ロンズデールにいた時に、出身の話しなど雑談をする機会は沢山あった。
だが俺は日本という地名は話しても、殺されてこの世界に来たという事は伏せた。
普通に考えればとても信じられない話しであり、頭がおかしいと思われかねないからだ。

生死を共にした仲間に、隠し事をしていた後ろめたさを感じて下を向くと、シャクールは軽い調子で笑い出した。

「ふはははは!何を固まっている?私達がそれで責めるとでも思ったか?まったく見くびられたものだ。そんなわけなかろう?なぁサリー?」

バルデスが肩をすくめて隣に座るサリーに目を向けると、サリーもクスリと笑ってアラタを見つめた。

「はい。シャクール様のおっしゃる通りです。アラタさん、誰だって言い難い事の一つや二つありますよ?アラタさんのご事情でしたら猶更だと思いました。そんなに気にしないでください。誰も怒ってませんし、怒る理由もありません」

「シャクール、サリーさん・・・」

優しく声をかけられて顔を上げると、シャノンも腕を組みながら、しかたないなというように軽い息をついてアラタを見た。

「お兄さん、話しの内容はさすがに驚いたけど、私もそれはなかなか言い出せないと思うよ。別に悪い事を隠してたんじゃないんだし、今話してくれたんだからそれでいいじゃん、ね?」

レイチェルも口元に少しの笑みを作り、アラタに声をかける。

「そうだな、私は知っていたが、死んだら違う世界に来てしまった、なんて普通は信じないだろう。だからそう気に病むな。まったく、キミは色々と気にし過ぎるところがあるな。リカルドを見習ったらどうだ?」

「うん、みんなの言う通りだよ。アラタ君、大丈夫だからあんまり気にしないでね」

そう言ってカチュアは笑顔で俺の手を握ってくれた。

「・・・みんな、ありがとう」

そうだな、みんな俺がどこでどう生きて来たかなんて気にしない。今の俺を見てくれているんだ。
そういう人達だって、分かっていたじゃないか。

俺が勝手に壁を作っていただけなんだ。



「うん、どうやら分かってくれたようだな。では私は今日のうちに女王に報告してくるとしよう。それでレイチェル、明日にでも時間を作れないか?」

話しの区切りがついたところで、バルデスはレイチェルに顔を向けた。

「ああ、そうだな・・・早い方がいいだろう。分かった。午前中にレイジェスでいいか?」

バルデスに予定を聞かれたレイチェルは、予定を確認するように顎先に指を当てながら話した。
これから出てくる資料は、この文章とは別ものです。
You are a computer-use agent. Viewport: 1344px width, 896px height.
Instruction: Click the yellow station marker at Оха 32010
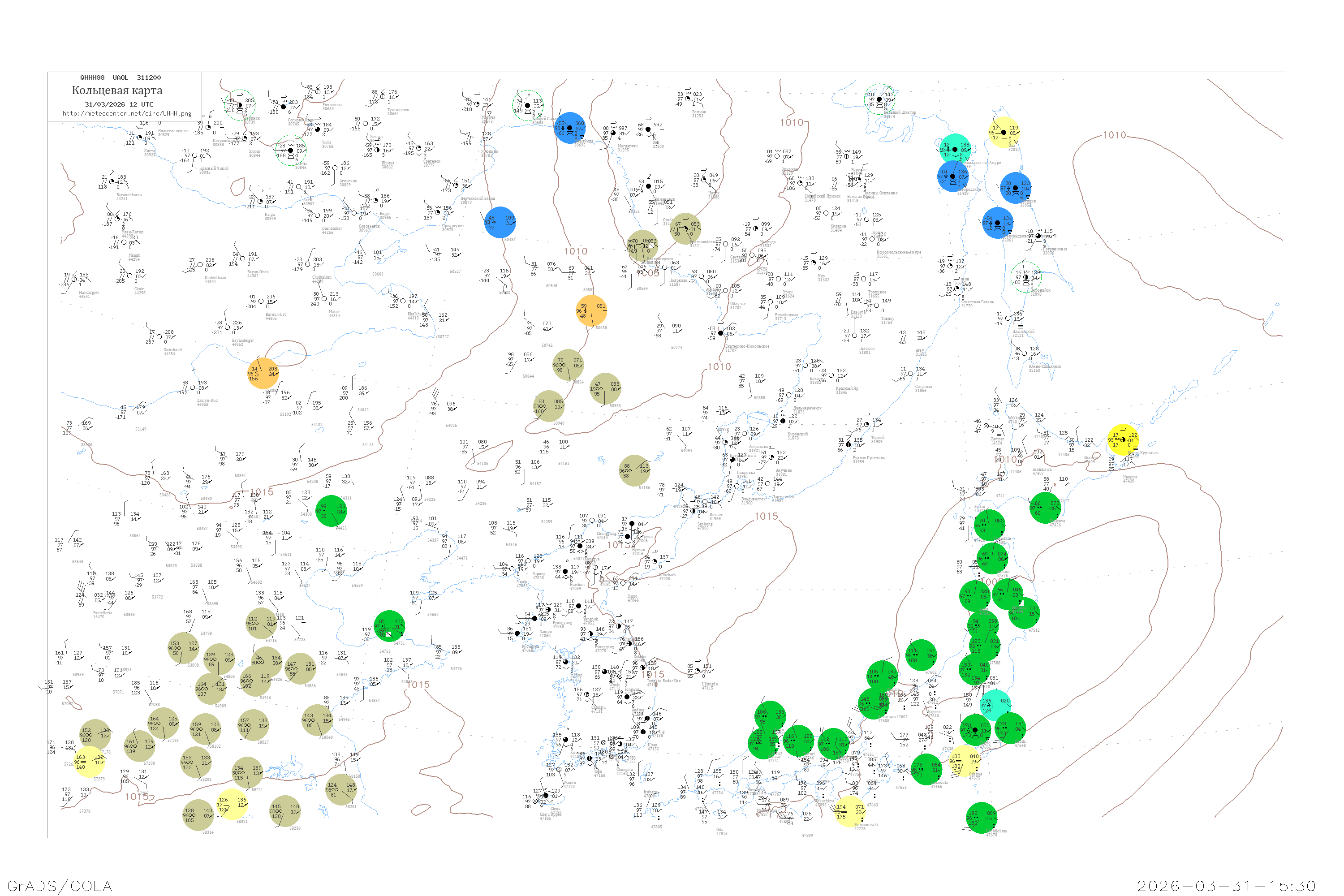click(1004, 133)
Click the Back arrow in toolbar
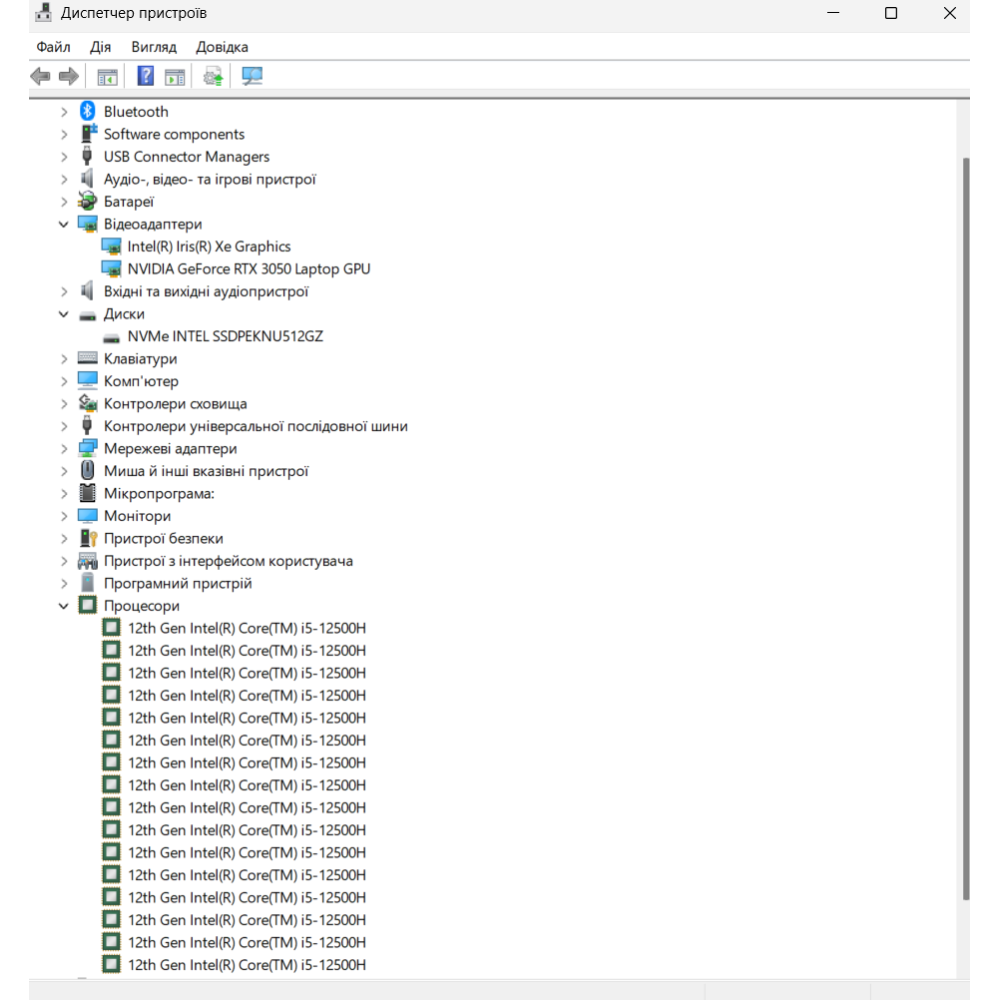This screenshot has width=1000, height=1000. pyautogui.click(x=41, y=76)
「かまわん。では我々はそろそろ行くとしよう。シャノンも開店早々忙しいと思うが、できれば来てくれ」

そう言ってバルデスは席を立ちながら、シャノンにも話しに参加するよう告げる。

「そうだね。今の話しを聞いたら、私も出た方がいいかなって思ったよ。調整して顔を出すようにするよ」

ロンズデールの一戦から、シャノンは国のために戦った勇敢な女商人として、ロンズデールで一躍時の人となっていた。国王からの信頼も厚く、クインズベリーに支店を出すという事もあって、両国のパイプ役のような立場にもなっている。
帝国の幹部がクインズベリーに入ったという話しを聞いて、我関せずとできるはずもなかった。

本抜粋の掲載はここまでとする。